What you will do » Every single entry must be restated word for word.

------ Records for this task ------

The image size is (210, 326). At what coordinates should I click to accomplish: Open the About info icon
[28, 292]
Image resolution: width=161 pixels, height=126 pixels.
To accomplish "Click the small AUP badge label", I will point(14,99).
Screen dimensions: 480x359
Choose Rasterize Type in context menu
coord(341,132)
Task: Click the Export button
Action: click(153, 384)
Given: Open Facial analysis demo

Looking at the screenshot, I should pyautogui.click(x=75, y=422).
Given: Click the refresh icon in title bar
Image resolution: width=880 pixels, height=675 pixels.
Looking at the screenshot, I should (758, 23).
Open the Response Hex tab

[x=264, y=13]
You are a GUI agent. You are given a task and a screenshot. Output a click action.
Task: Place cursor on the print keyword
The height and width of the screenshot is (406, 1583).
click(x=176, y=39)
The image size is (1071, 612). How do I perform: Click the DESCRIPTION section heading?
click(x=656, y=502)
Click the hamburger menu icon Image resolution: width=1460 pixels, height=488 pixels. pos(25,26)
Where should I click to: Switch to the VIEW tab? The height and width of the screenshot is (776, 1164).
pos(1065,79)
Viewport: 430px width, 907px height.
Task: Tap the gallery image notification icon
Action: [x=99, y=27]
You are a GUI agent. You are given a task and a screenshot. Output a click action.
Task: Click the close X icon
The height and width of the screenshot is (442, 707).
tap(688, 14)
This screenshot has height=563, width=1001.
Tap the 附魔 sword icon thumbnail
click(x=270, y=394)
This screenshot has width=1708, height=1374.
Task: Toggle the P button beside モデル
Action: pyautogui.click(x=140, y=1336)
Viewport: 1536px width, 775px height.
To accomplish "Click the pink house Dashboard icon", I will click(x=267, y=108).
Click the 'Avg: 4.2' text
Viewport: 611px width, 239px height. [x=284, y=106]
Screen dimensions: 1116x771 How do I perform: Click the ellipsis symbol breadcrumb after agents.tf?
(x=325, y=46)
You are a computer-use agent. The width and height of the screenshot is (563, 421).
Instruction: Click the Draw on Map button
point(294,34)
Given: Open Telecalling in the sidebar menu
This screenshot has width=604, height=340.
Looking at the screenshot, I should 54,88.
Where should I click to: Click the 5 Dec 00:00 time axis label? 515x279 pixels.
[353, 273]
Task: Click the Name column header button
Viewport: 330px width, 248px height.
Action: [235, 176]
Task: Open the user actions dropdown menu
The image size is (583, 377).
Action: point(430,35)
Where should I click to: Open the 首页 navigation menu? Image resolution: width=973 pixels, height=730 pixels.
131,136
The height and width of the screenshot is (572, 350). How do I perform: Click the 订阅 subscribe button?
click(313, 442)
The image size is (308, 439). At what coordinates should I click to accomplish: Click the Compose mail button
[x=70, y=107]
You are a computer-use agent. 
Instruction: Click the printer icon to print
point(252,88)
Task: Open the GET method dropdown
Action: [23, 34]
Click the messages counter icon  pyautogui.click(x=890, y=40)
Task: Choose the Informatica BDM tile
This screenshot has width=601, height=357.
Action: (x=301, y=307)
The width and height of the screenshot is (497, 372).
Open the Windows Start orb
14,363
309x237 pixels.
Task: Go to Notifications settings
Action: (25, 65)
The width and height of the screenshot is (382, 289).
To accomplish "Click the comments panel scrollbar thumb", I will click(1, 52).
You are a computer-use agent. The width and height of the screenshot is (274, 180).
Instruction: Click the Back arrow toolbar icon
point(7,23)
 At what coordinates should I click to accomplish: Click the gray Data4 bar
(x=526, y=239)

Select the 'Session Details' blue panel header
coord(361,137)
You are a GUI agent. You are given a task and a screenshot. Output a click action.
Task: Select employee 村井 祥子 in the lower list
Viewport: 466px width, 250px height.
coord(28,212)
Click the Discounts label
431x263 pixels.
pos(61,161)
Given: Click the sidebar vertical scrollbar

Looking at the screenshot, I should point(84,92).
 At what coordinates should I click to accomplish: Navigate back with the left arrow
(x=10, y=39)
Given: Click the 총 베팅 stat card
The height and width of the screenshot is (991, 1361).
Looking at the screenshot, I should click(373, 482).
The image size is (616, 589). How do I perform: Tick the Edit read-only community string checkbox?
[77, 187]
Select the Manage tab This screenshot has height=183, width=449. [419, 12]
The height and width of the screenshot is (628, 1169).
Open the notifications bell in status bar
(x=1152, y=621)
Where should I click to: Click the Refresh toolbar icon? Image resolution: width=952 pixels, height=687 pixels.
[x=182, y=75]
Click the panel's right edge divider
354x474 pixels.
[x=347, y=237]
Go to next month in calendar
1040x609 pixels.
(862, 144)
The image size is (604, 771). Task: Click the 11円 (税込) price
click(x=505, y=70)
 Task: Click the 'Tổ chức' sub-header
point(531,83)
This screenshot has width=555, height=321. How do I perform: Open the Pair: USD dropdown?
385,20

------

Result below »
The image size is (210, 326). At what coordinates should I click to accomplish: Open the About info icon
[28, 292]
Image resolution: width=161 pixels, height=126 pixels.
To accomplish "Click the small AUP badge label", I will point(14,99).
Screen dimensions: 480x359
Choose Rasterize Type in context menu
coord(341,132)
Task: Click the Export button
Action: click(153, 384)
Given: Open Facial analysis demo

Looking at the screenshot, I should pyautogui.click(x=75, y=422).
Given: Click the refresh icon in title bar
Image resolution: width=880 pixels, height=675 pixels.
Looking at the screenshot, I should (758, 23).
Open the Response Hex tab

[x=264, y=13]
You are a GUI agent. You are given a task and a screenshot. Output a click action.
Task: Place cursor on the print keyword
The height and width of the screenshot is (406, 1583).
click(x=176, y=39)
The image size is (1071, 612). How do I perform: Click the DESCRIPTION section heading?
click(x=656, y=502)
Click the hamburger menu icon Image resolution: width=1460 pixels, height=488 pixels. pos(25,26)
Where should I click to: Switch to the VIEW tab? The height and width of the screenshot is (776, 1164).
pos(1065,79)
Viewport: 430px width, 907px height.
Task: Tap the gallery image notification icon
Action: [x=99, y=27]
You are a GUI agent. You are given a task and a screenshot. Output a click action.
Task: Click the close X icon
The height and width of the screenshot is (442, 707).
tap(688, 14)
This screenshot has height=563, width=1001.
Tap the 附魔 sword icon thumbnail
click(x=270, y=394)
This screenshot has width=1708, height=1374.
Task: Toggle the P button beside モデル
Action: pyautogui.click(x=140, y=1336)
Viewport: 1536px width, 775px height.
To accomplish "Click the pink house Dashboard icon", I will click(x=267, y=108).
Click the 'Avg: 4.2' text
Viewport: 611px width, 239px height. [x=284, y=106]
Screen dimensions: 1116x771 How do I perform: Click the ellipsis symbol breadcrumb after agents.tf?
(x=325, y=46)
You are a computer-use agent. The width and height of the screenshot is (563, 421).
Instruction: Click the Draw on Map button
point(294,34)
Given: Open Telecalling in the sidebar menu
This screenshot has width=604, height=340.
Looking at the screenshot, I should 54,88.
Where should I click to: Click the 5 Dec 00:00 time axis label? 515x279 pixels.
[353, 273]
Task: Click the Name column header button
Viewport: 330px width, 248px height.
Action: [235, 176]
Task: Open the user actions dropdown menu
The image size is (583, 377).
Action: point(430,35)
Where should I click to: Open the 首页 navigation menu? Image resolution: width=973 pixels, height=730 pixels.
131,136
The height and width of the screenshot is (572, 350). How do I perform: Click the 订阅 subscribe button?
click(313, 442)
The image size is (308, 439). At what coordinates should I click to accomplish: Click the Compose mail button
[x=70, y=107]
You are a computer-use agent. 
Instruction: Click the printer icon to print
point(252,88)
Task: Open the GET method dropdown
Action: [23, 34]
Click the messages counter icon  pyautogui.click(x=890, y=40)
Task: Choose the Informatica BDM tile
This screenshot has width=601, height=357.
Action: (x=301, y=307)
The width and height of the screenshot is (497, 372).
Open the Windows Start orb
14,363
309x237 pixels.
Task: Go to Notifications settings
Action: (25, 65)
The width and height of the screenshot is (382, 289).
To accomplish "Click the comments panel scrollbar thumb", I will click(1, 52).
You are a computer-use agent. The width and height of the screenshot is (274, 180).
Instruction: Click the Back arrow toolbar icon
point(7,23)
 At what coordinates should I click to accomplish: Click the gray Data4 bar
(x=526, y=239)

Select the 'Session Details' blue panel header
coord(361,137)
You are a GUI agent. You are given a task and a screenshot. Output a click action.
Task: Select employee 村井 祥子 in the lower list
Viewport: 466px width, 250px height.
coord(28,212)
Click the Discounts label
431x263 pixels.
pos(61,161)
Given: Click the sidebar vertical scrollbar

Looking at the screenshot, I should point(84,92).
 At what coordinates should I click to accomplish: Navigate back with the left arrow
(x=10, y=39)
Given: Click the 총 베팅 stat card
The height and width of the screenshot is (991, 1361).
Looking at the screenshot, I should click(373, 482).
The image size is (616, 589). How do I perform: Tick the Edit read-only community string checkbox?
[77, 187]
Select the Manage tab This screenshot has height=183, width=449. [419, 12]
The height and width of the screenshot is (628, 1169).
Open the notifications bell in status bar
(x=1152, y=621)
Where should I click to: Click the Refresh toolbar icon? Image resolution: width=952 pixels, height=687 pixels.
[x=182, y=75]
Click the panel's right edge divider
354x474 pixels.
[x=347, y=237]
Go to next month in calendar
1040x609 pixels.
(862, 144)
The image size is (604, 771). Task: Click the 11円 (税込) price
click(x=505, y=70)
 Task: Click the 'Tổ chức' sub-header
point(531,83)
This screenshot has width=555, height=321. How do I perform: Open the Pair: USD dropdown?
385,20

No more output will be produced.